腎臓に病気があっても腰痛として感じてしまうのは、腰自体の異変を感じる神経と、腎臓の異変を伝える経路が同じだからです。整形外科で腰には異常なしと診断されたのに、いつまでも痛みが続くという方は要注意。一般的に整形外科では、筋肉や関節、骨といった運動器と呼ばれる部位の診察しか行いません。あなたの腰痛が関連痛であれば、レントゲンで腰の検査をしても異常は見つからないのです。

 肩や腰の痛みが長引いている方や、整形外科などの病院に行って「異常なし」と言われた方は、関連痛のパターンを覚えておくと良いでしょう。

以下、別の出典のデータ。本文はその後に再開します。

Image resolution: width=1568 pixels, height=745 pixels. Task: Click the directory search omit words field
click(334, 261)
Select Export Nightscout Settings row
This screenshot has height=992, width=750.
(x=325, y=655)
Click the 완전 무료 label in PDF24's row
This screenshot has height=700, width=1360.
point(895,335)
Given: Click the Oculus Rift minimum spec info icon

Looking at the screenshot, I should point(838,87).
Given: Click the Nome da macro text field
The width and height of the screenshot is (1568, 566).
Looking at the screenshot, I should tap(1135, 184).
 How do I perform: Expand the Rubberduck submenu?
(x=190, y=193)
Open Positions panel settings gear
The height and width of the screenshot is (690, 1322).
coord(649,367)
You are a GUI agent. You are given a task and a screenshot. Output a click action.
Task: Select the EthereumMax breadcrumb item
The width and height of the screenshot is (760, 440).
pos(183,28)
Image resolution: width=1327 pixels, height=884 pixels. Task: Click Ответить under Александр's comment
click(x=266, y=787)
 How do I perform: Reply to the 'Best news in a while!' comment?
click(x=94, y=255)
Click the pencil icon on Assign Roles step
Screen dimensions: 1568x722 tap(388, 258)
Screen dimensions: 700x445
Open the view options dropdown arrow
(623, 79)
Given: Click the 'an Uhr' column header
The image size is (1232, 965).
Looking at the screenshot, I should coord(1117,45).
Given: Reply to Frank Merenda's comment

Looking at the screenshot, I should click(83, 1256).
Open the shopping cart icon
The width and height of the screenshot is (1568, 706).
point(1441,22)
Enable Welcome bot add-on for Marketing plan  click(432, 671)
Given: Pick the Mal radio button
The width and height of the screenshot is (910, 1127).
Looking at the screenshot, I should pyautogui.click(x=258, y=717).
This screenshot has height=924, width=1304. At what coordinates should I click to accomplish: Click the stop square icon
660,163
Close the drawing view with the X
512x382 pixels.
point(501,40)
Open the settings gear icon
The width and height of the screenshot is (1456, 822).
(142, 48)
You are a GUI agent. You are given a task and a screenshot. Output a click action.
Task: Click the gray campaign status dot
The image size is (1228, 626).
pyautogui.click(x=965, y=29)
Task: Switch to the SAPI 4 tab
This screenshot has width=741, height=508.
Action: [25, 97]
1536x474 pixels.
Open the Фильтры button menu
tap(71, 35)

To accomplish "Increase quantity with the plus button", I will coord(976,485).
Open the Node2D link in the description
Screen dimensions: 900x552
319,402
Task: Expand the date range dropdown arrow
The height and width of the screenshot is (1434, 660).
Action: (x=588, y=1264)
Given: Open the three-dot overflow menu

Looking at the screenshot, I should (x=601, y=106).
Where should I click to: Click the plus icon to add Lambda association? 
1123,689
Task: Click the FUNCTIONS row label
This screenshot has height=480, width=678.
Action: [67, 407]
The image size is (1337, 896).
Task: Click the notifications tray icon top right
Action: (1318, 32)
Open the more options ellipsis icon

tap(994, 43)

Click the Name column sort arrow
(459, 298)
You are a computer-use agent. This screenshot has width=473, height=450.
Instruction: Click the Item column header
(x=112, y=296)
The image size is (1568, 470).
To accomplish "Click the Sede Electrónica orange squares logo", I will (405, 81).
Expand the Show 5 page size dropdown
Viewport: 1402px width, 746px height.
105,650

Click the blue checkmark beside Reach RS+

 ここで、関連痛のパターンを幾つか紹介します。心臓に異変がある場合、左肩が痛くなると言われています。また腎臓であれば上位腰椎周辺、膵臓に異変があれば背部に痛みを生じます。このように、内臓によってどこに痛みがあるのかを知っておくと腰や肩が痛くなった時に意識できるようになりますが、ここで紹介したパターンにも個人差があるので参考程度に留めておいて下さい。しかし、ここで1つ問題が。それは、この痛みが内臓からのものなのか筋肉や関節からの痛みなのか鑑別するのが難しいという点です。医師でも間違えてしまうこともあるため、一般の人が鑑別することは難しいでしょう。鑑別するのに重要なポイントは「いつ・どのように痛くなるか」という情報です。筋肉や関節に痛みがある場合なら動かすと痛くなりますが、安静にしていれば痛みは楽になります。

 一方、内臓が問題の場合、安静にしていても痛みがあるという違いがあります。このように、病院に行く前に「いつ・どこで痛くなるか」ということを事前に調べておいて診察の時に医師に伝えるようにすると、運動器の問題なのか、内臓からの関連痛なのか鑑別してもらえるかもしれません。正確な診断には、患者である私たちの協力が不可欠。正確な情報を医師に伝えるように心がけましょう。また、整形外科で異常なしと言われても痛みが続くようであれば、内科など診療科を変えてみると原因が見つかる場合もありますよ。重大な病気が隠れている場合もあるので、少しでも気になったら病院で調べてもらいましょう。